The cost of hiring tankers to carry gas frozen at about 260 degrees below zero Fahrenheit more than doubled this year and will climb 20 percent to a record $120,000 a day in 2012, said Martin Korsvold, the analyst at Pareto Securities AS in Oslo who predicted this year’s surge in February. Teekay LNG Partners LP (TGP) and Golar LNG Ltd. (GOL) will report the best profits in at least four years in 2011, analyst estimates compiled by Bloomberg show.

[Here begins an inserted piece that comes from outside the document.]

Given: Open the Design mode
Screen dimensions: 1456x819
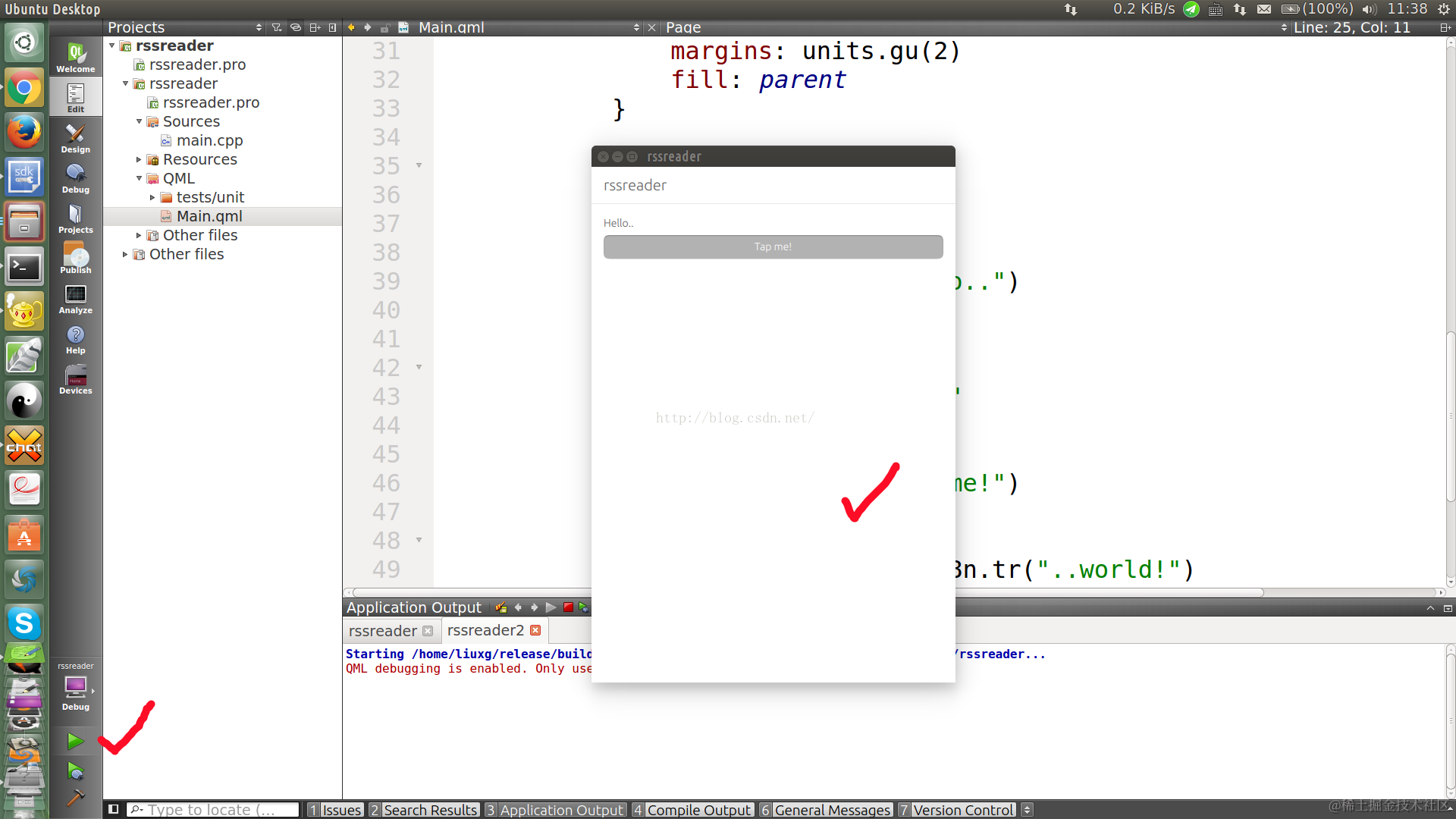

While record returns for oil tankers and dry bulk carriers in 2007 and 2008 spurred owners to order the most new ships ever, creating a glut, contracts for LNG vessels weren’t made because gas projects were delayed by the financial crisis. Golar now expects gas cargoes to rise 21 percent by the end of 2012, compared with fleet growth of 3 percent, helping to keep charter rates rising after declining for three years through 2009.
“LNG is the hottest shipping investment,” said Erik Nikolai Stavseth, the analyst at Arctic Securities ASA in Oslo whose recommendation in January to buy shares of Golar LNG would have returned 95 percent for investors. “It’s the market where we see the highest demand growth right now, and we see this continuing all the way through 2013.”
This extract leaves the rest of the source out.